Two and a half dozen people were displaced from an early Monday morning fire that started at an East 22nd Street house and damaged homes on both sides, according to fire officials.
Fire chief Michael Postorino said 31 people were displaced from 659, 661, and 663 East 22nd Street. He said the fire was reported at 661, red house in the middle, at about 6:37 p.m.
Firefighters spent the morning battling the three-alarm blaze. Postorino said there are still hot spots in the building that have to be extinguished. He said the third floor of the building collapsed onto the second.

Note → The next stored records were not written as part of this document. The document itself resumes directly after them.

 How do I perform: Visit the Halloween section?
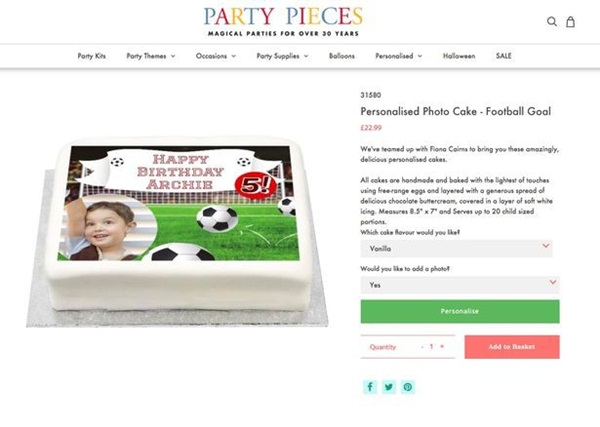(459, 56)
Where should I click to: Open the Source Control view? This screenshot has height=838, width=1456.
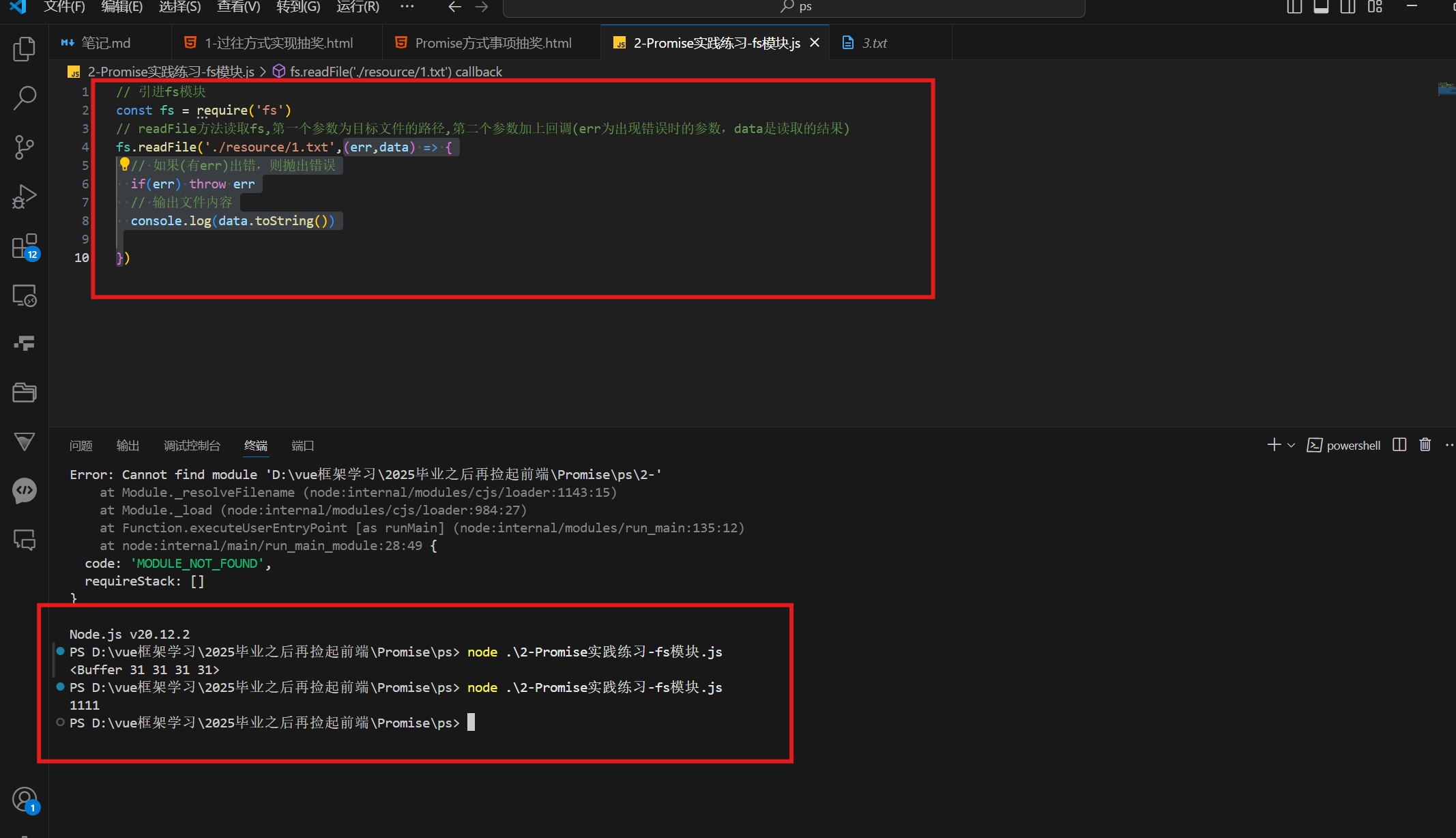[x=25, y=147]
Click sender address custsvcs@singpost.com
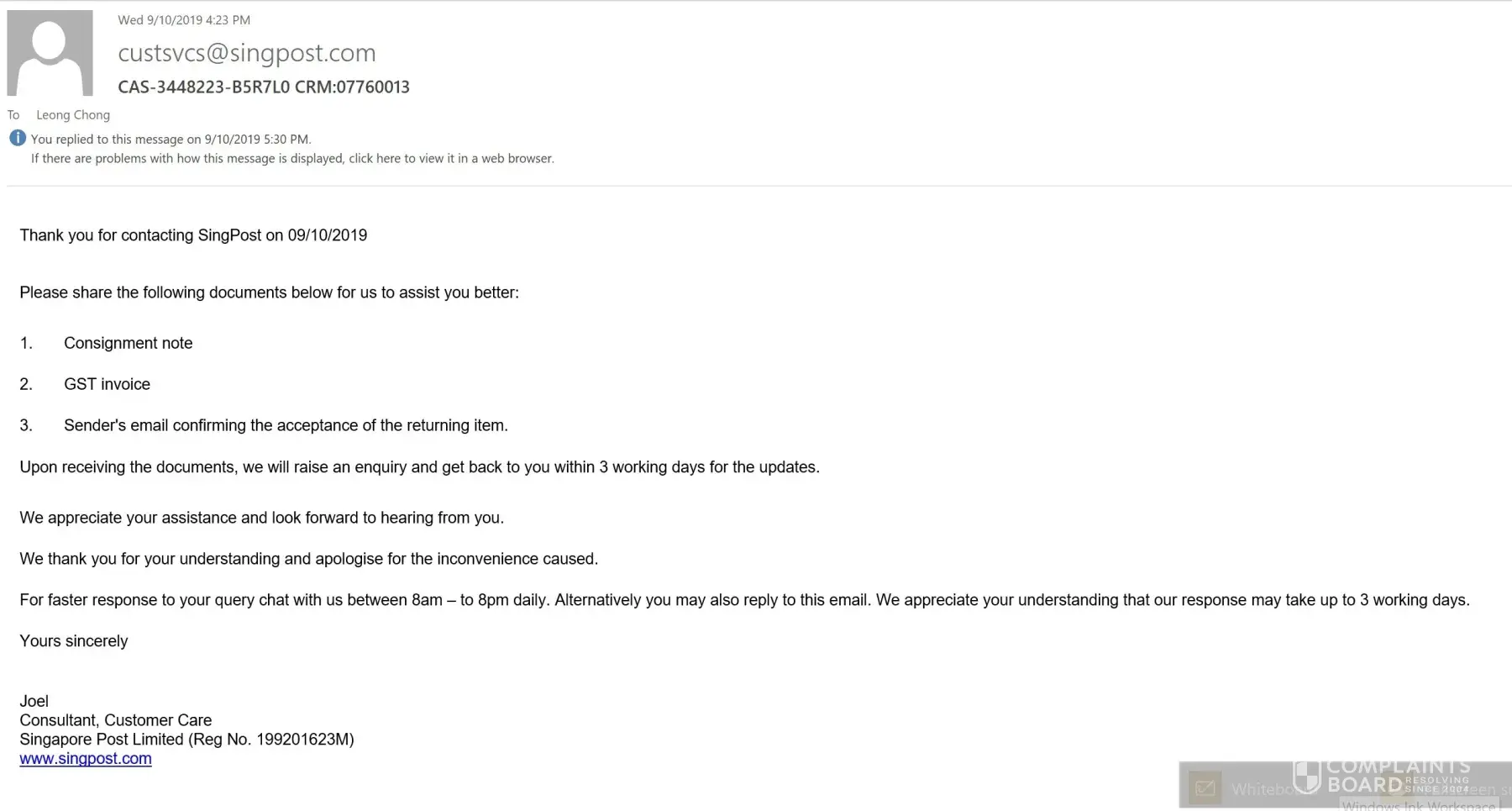 click(x=246, y=53)
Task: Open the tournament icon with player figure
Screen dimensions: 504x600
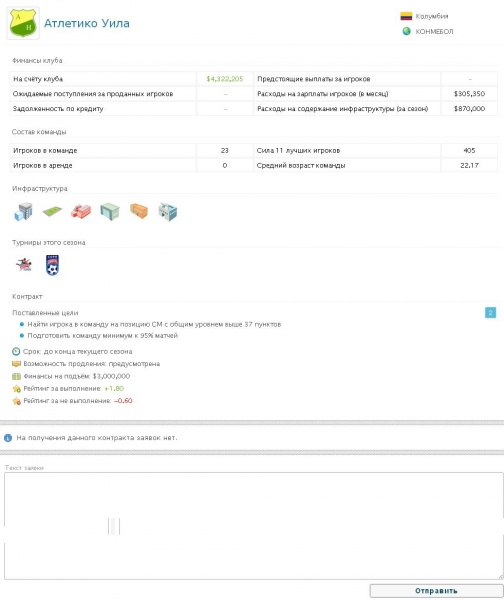Action: [x=24, y=264]
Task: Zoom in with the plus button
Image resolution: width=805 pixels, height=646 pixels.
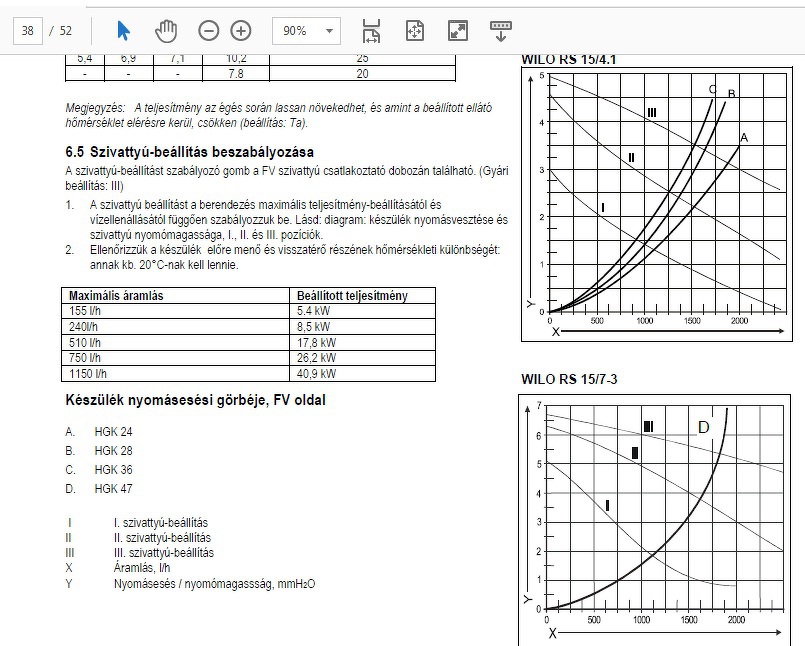Action: (241, 31)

661 East 22nd Street has to be demolished for the fire to be fully extinguished, said the chief.
There were no reported injuries or fatalities, said Postorino. There were early reports of people trapped inside the building.
“Somebody was yelling. I heard noise. I didn’t know why they were yelling. I opened the door. There was a lot of smoke. Everything was catching fire,” related Leon Swinney, who lived on the second floor of the destroyed building with his mother. He said the stairs were on fire, but that did not stop Swinney from running up and down to get all his neighbors out of the burning building.
“I went into rescue mode,” said Swinney. He got to everyone except in the attic, he said. One woman escaped out through the window of the burning building, he said. “She jumped to the next roof because it was on fire. That was her only option,” he said.
Postorino said firefighters rescued the woman from the roof.
Lenora Linton, who lives on the first-floor of the destroyed house, was not home when the fire broke out.
“I lost everything,” she said while sobbing. “I wasn’t even home.” She lived on the first floor for two years, she said.
The displaced residents are being assisted by the American Red Cross.
“I don’t know what’s going to happen,” said Pedro Delacruz, who resides next door, 659 East 22nd Street, to the badly burnt building. He was forced out of his apartment. He didn’t even have time to get his shoes, he said.
Delacruz watched as the red building burned. He couldn’t go to work for the day, he said.
Swinney said he is being provided two-day hotel stay. He just paid his landlord and was not sure what he will do after the temporary stay ends.
Swinney said it was an electrical fire. Fire officials at the scene said the cause is still under investigation.
Arismendy Tejeda, a taxi company owner, who was driving in the area, saw the street filling up with smoke before firefighters responded to the scene. “I saw the smoke and called police,” he said.
“People in Puerto Rico are worse off than me,” said Swinney. He said he was glad to get out of the building alive.